=== Problem statement ===
What is the number of lines in the entries that contain "dimensions"? Reply with that number only.
□ □ □ □
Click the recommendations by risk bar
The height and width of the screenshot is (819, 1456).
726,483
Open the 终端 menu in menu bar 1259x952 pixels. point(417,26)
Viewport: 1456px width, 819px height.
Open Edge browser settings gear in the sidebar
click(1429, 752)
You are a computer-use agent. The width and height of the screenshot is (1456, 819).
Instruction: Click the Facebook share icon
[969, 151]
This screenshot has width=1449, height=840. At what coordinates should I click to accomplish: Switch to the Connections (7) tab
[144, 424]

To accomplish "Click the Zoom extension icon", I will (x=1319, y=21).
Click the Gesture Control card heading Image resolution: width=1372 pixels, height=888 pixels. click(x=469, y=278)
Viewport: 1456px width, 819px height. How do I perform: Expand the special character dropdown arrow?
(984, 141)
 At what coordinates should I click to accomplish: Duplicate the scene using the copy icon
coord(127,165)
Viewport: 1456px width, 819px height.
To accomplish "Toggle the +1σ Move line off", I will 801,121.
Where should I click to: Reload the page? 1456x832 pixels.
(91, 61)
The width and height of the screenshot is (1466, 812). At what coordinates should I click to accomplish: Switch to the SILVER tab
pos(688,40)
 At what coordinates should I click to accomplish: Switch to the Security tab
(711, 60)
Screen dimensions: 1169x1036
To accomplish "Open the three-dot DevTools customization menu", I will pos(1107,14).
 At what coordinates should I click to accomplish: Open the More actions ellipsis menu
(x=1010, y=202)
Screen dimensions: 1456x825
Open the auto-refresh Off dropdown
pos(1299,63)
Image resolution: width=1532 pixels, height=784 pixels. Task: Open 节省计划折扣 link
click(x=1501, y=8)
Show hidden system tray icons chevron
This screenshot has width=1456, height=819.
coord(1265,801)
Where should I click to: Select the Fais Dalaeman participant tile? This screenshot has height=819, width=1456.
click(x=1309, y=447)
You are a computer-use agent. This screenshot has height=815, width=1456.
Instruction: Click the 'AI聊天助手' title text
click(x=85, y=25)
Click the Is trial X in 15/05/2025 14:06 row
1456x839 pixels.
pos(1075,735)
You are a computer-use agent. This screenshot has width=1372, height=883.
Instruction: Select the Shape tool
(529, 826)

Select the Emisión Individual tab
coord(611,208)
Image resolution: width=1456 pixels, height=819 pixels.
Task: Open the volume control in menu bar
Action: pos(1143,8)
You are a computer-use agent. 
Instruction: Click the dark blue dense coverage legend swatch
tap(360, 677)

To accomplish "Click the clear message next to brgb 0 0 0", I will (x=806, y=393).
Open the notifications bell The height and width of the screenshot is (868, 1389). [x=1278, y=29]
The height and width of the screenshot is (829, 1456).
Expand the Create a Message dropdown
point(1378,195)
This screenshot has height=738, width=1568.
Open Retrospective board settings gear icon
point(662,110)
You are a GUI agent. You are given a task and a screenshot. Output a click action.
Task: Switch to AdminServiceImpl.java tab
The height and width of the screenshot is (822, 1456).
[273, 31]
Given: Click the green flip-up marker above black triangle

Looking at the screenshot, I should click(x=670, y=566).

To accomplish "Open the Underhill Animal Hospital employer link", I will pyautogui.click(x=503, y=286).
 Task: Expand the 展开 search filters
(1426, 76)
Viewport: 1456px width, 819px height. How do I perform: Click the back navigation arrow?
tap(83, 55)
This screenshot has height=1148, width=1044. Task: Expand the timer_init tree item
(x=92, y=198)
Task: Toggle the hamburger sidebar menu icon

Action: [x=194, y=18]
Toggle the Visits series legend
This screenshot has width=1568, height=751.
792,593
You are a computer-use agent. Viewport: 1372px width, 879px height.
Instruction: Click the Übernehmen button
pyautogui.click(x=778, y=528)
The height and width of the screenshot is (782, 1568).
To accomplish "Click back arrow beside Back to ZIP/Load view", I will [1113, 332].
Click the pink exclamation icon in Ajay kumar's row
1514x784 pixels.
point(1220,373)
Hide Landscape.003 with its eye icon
□ □ □ □
=== Reply to the exercise ===
2